While the length of time cells remain viable is heavily influenced by lab- and experiment-dependent factors, Pourmand commented that there are limits on how frequently sampling can occur.

"If we sample the cells every 15 minutes, it does not change cell either morphology or activity," he said. "If [intervals are] less than 15 minutes then cells start changing morphology. [Taking] out more than 1 percent of cell content also affects cells."

The utility of longitudinal data in single-cell spatial transcriptomics is well known and numerous methods attempt to address it. As Pourmand suggests in his group's published study, theirs does appear to be the only technique currently available that enables repeat sampling of the same cell at scale.

Transcriptome in vivo analysis (TIVA), for example, enters cell membranes via a cell-penetrating peptide. Upon activation, a light-activated biotin tag is used to bind the poly-A tails of mRNA, capturing mRNA within live cells and intact tissues in a relatively noninvasive manner. While this technique allows scientists to explore single-cell transcriptomes in the context of their natural microenvironment and with clear spatial resolution, it is relatively low throughput with regard to the number of cells that can be analyzed.

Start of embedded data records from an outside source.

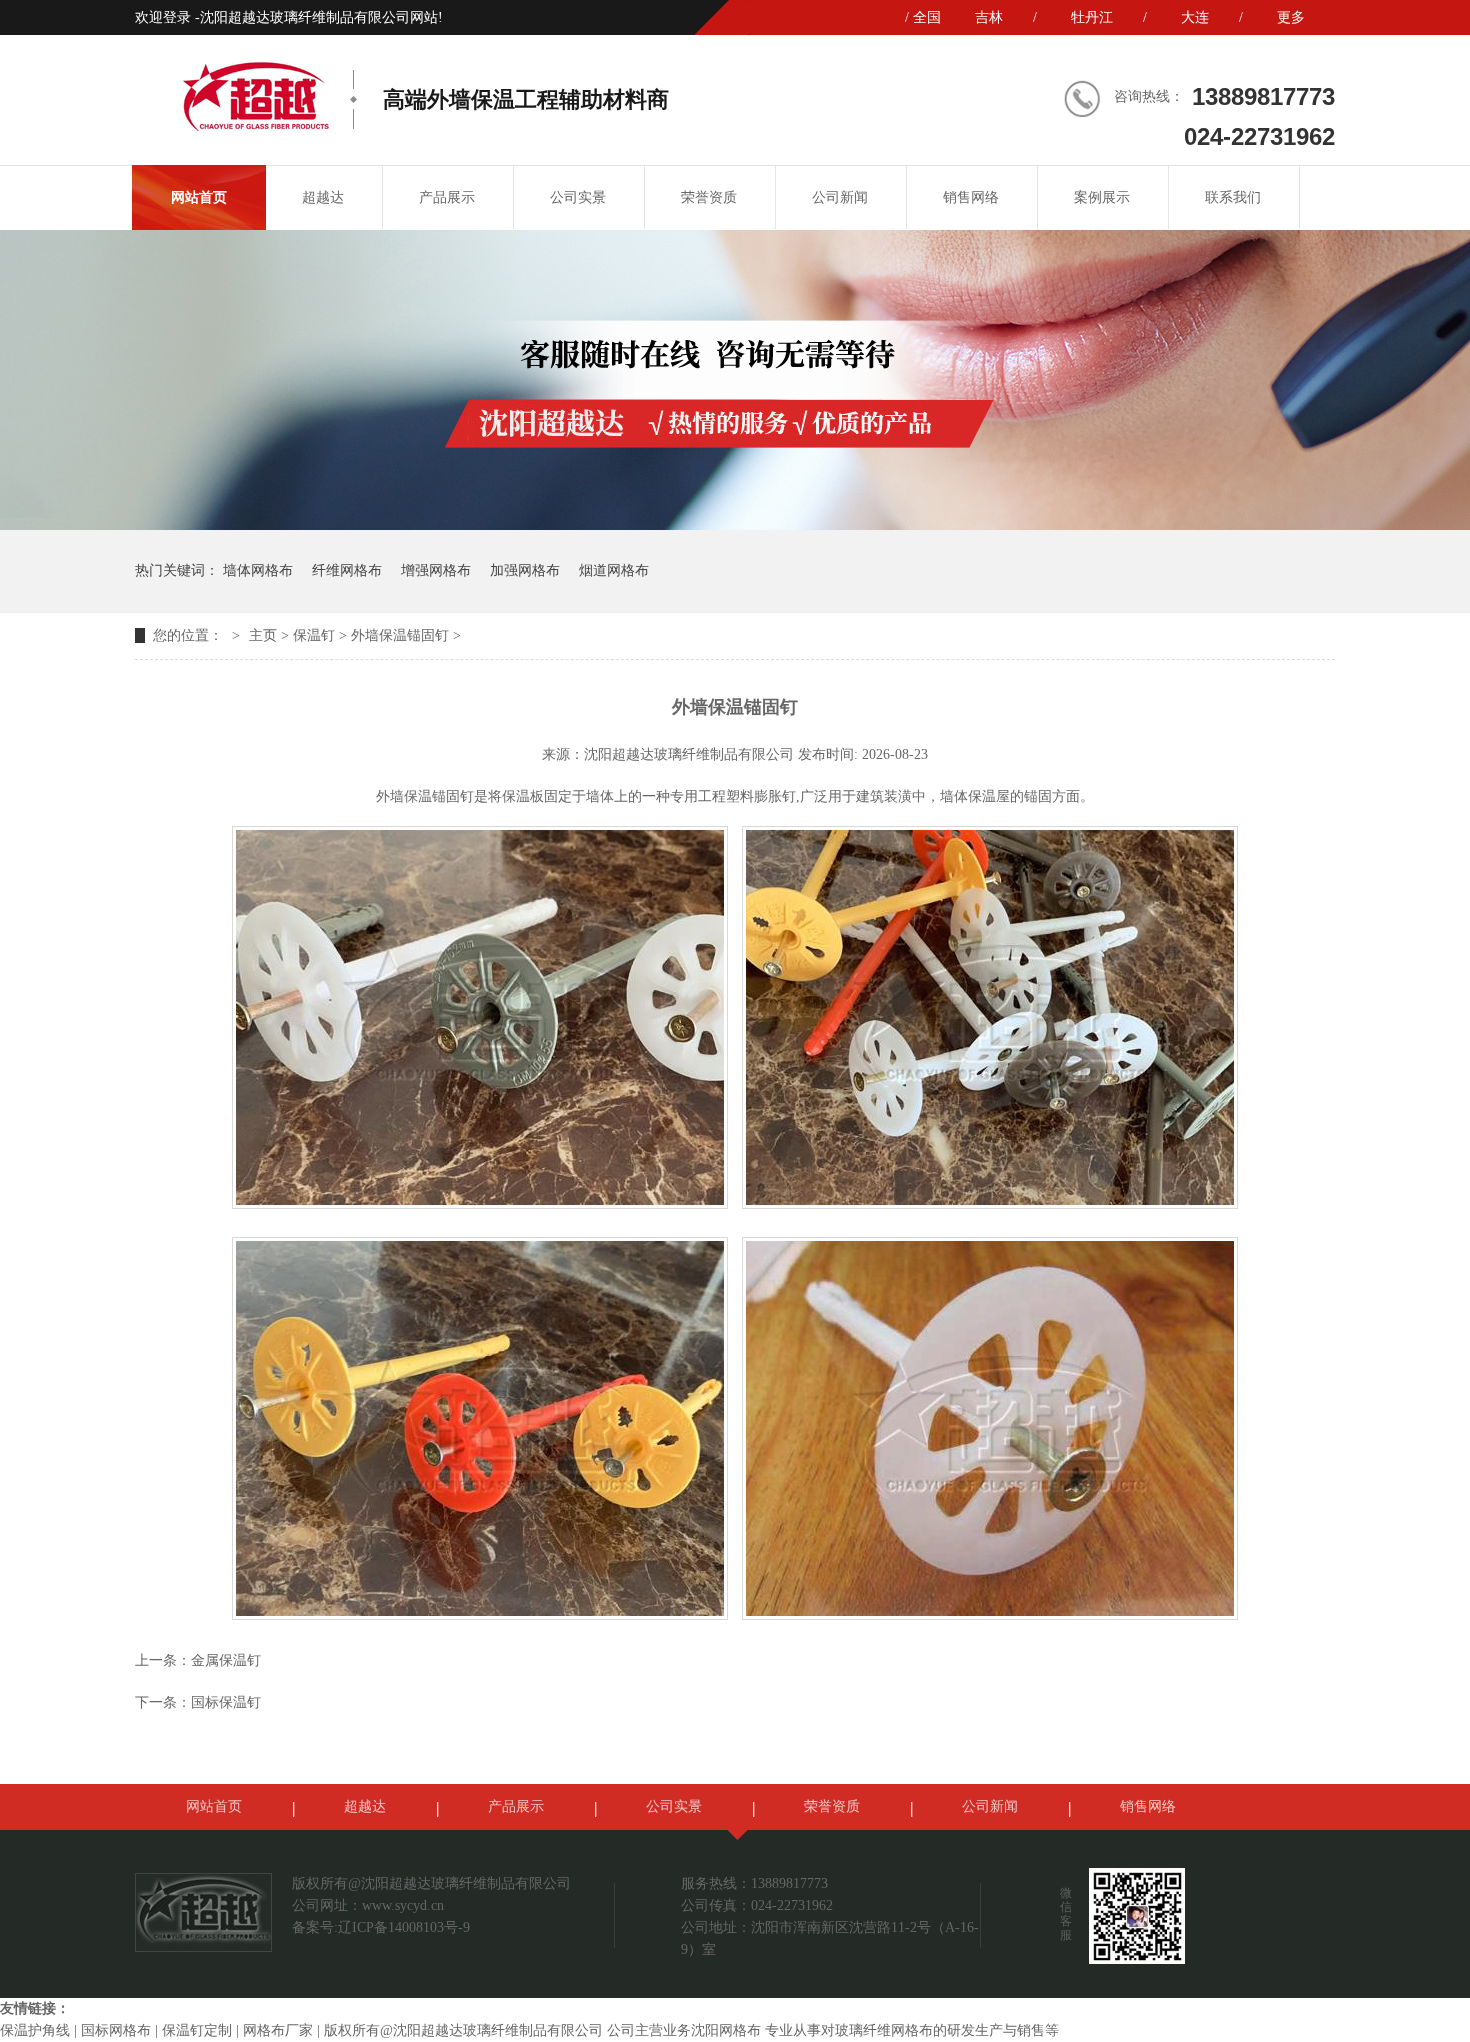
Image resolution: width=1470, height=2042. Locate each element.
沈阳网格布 (726, 2030)
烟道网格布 (614, 570)
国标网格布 (116, 2030)
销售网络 (971, 197)
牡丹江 (1092, 17)
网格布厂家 (278, 2030)
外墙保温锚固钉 (400, 635)
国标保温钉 (226, 1702)
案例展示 (1102, 197)
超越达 (323, 197)
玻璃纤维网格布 (884, 2030)
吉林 (989, 17)
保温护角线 (35, 2030)
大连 (1195, 17)
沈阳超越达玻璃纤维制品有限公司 (689, 754)
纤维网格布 (347, 570)
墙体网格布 (258, 570)
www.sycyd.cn (403, 1905)
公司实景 (578, 197)
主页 (263, 635)
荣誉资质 (709, 197)
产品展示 (447, 197)
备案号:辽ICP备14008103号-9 (381, 1927)
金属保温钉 (226, 1660)
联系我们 (1233, 197)
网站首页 (199, 197)
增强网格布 (436, 570)
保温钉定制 (197, 2030)
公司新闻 (840, 197)
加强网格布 (525, 570)
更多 (1291, 17)
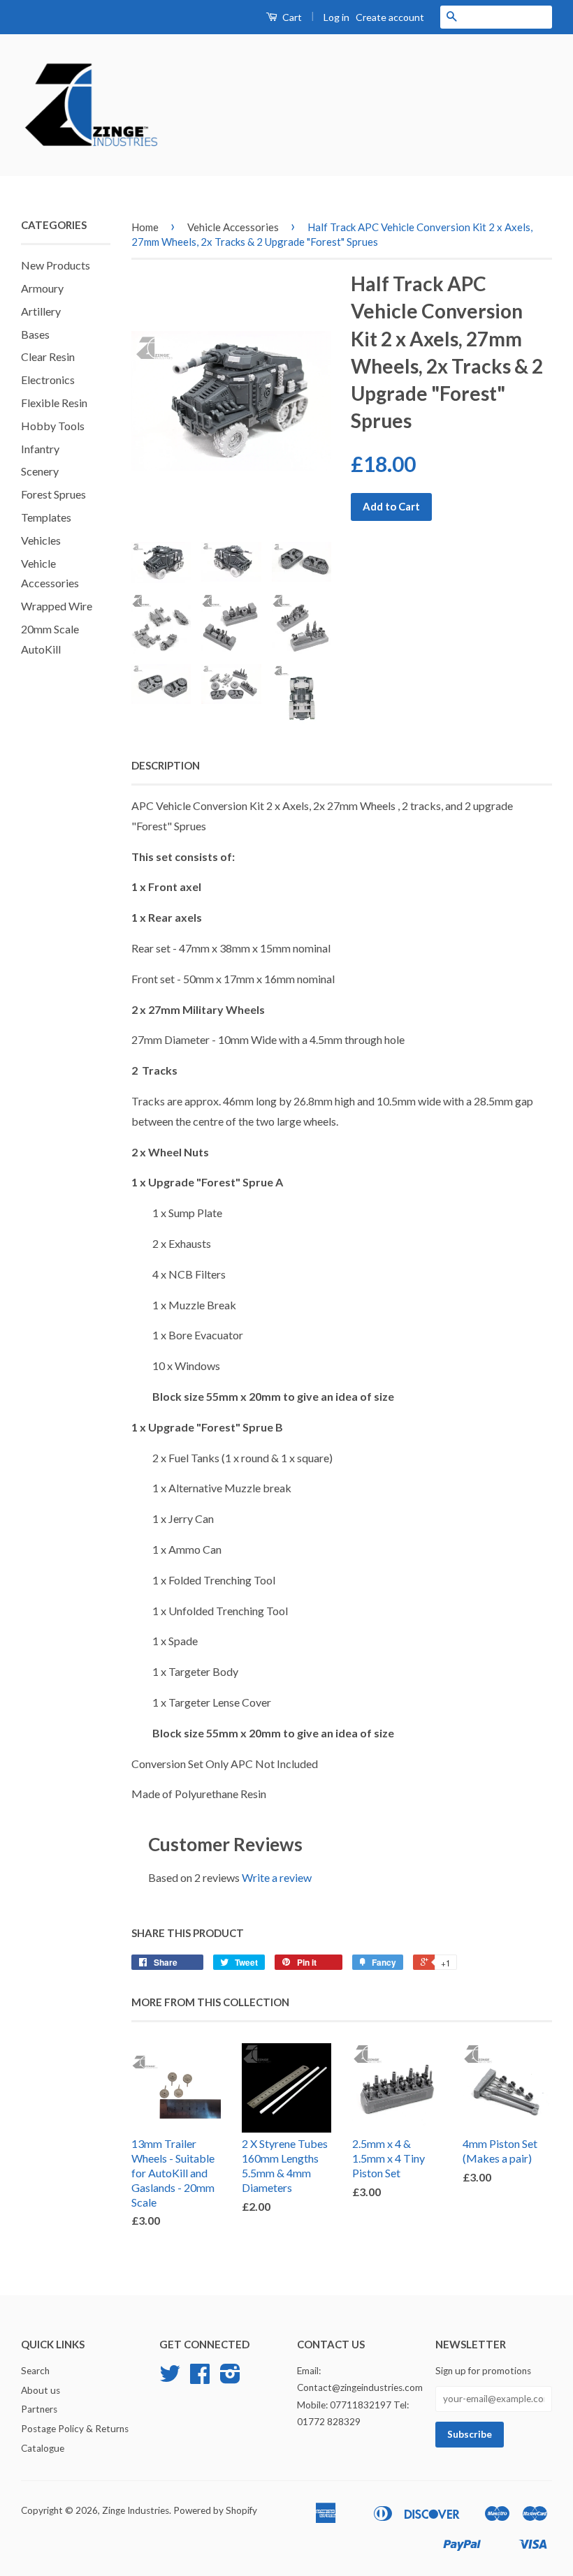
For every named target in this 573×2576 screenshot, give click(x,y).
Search (35, 2370)
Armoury (42, 288)
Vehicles (41, 540)
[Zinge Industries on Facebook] (199, 2378)
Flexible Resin (54, 402)
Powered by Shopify (215, 2510)
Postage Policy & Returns (75, 2428)
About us (40, 2390)
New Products (55, 265)
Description (165, 765)
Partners (39, 2409)
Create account (390, 17)
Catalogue (42, 2448)
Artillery (41, 311)
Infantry (40, 448)
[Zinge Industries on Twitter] (169, 2378)
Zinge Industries (135, 2510)
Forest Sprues (53, 494)
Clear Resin (48, 356)
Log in (336, 17)
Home (145, 227)
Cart (291, 17)
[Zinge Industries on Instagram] (230, 2378)
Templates (46, 517)
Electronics (48, 379)
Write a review (277, 1877)
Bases (35, 334)
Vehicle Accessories (233, 227)
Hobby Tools (53, 425)
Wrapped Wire (56, 605)
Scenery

Another method called Geo-seq combines scRNA-seq with laser capture microdissection. In this way, cells of interest are geographically marked by imaging then unwanted cells are cut away via infrared or ultraviolet capture systems. The mRNA from target cells is then harvested and sequenced. As with TIVA, however, this is not an easily scalable technique. It also risks contamination from neighboring cells and killing the cells of interest during mRNA collection.

Nvigen's Fu said the company is exploring potential commercial opportunities with Pourmand's lab but that it is too early to comment on them at this time.

The Santa Clara, California-based company has applied its magnetic field gradient-controlled nanoparticle expertise to cell-free DNA extraction. In 2021, the company presented data demonstrating that its Nvigen X Cancer Precision Profiling assay accurately monitors dynamic changes in circulating tumor DNA.

In the current proof-of-concept study, NERNST-Seq was compared to other library preparation methods and resulted in significantly higher sequencing library yields compared to other methods.

Fu sees NERNST-Seq applications in therapeutic response monitoring, drug selection for precision oncology, and tumor evolution studies, among others. The company has begun marketing NERNST-Seq but, with the paper so recently published, has not yet seen it put to use by a customer. Fu commented that Nvigen is currently discussing several potential collaborations with oncologists.

"We are applying for more grants to run more application studies that will help address specific biomedical questions such as efficient drug screening, drug resistance mechanism, cancer metastatic profiling, [and] cancer-immune cell interactions," Fu said.

Pourmand, meanwhile, is exploring the multiomic potential of the integrated nanopipetting and NERNST-Seq method.

"Efforts are underway to be able to detect multiple different targets at once in a single cell," he said.